**Entries shown**
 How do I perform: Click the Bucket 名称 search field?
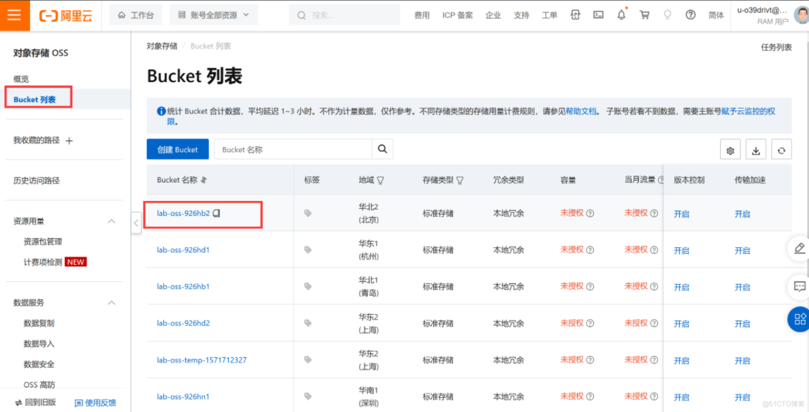click(x=292, y=149)
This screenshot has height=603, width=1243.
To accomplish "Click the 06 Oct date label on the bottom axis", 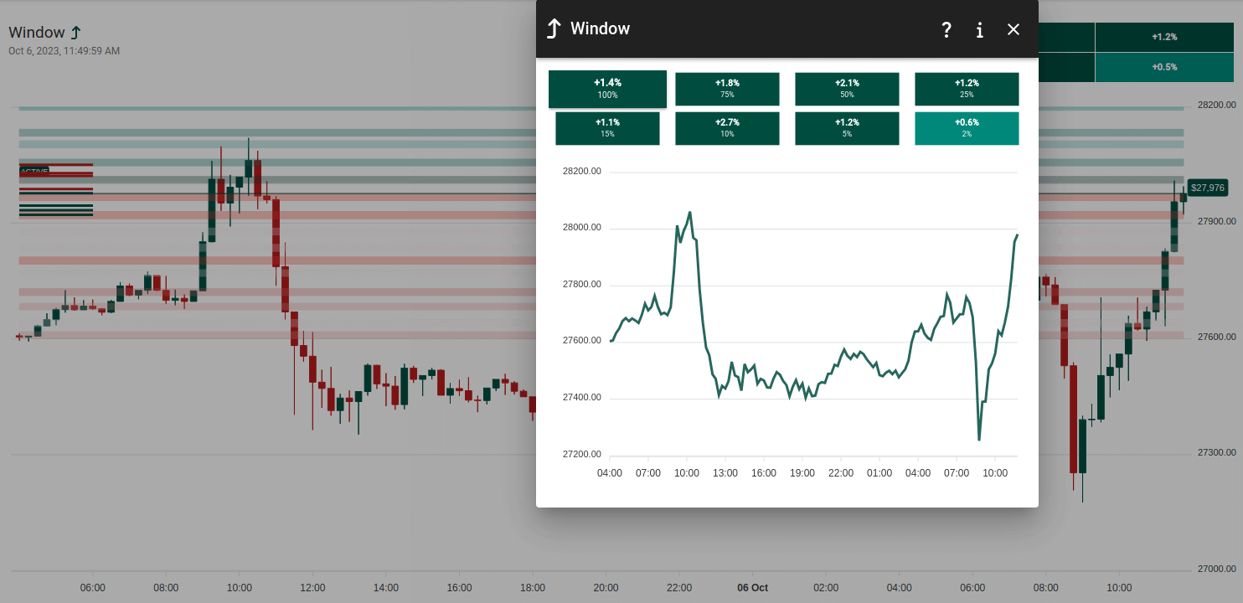I will click(x=751, y=587).
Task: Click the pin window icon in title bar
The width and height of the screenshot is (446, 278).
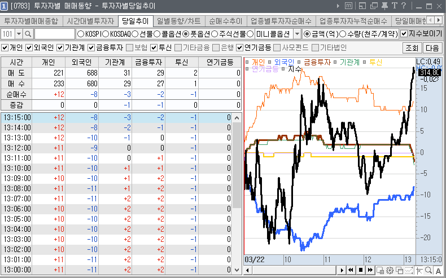Action: [384, 6]
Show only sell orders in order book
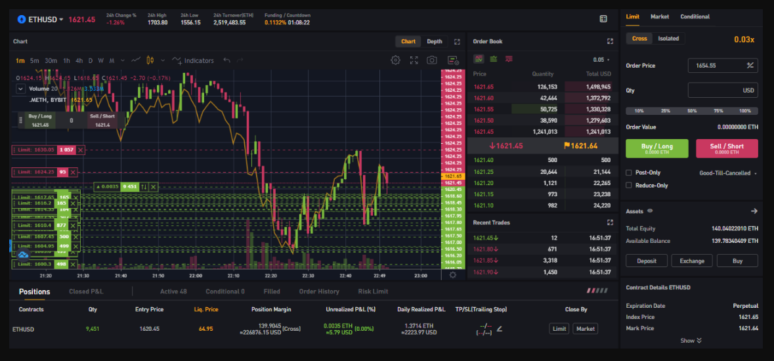The width and height of the screenshot is (774, 361). (509, 59)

**Assignment**
What is needed is an exact transcription of the lines from the one holding "Task: Click the pin window icon in title bar" to the end of the data, with every picture left out.

**Answer space**
Task: Click the pin window icon in title bar
The width and height of the screenshot is (446, 278).
Action: [384, 6]
Show only sell orders in order book
The width and height of the screenshot is (774, 361). (509, 59)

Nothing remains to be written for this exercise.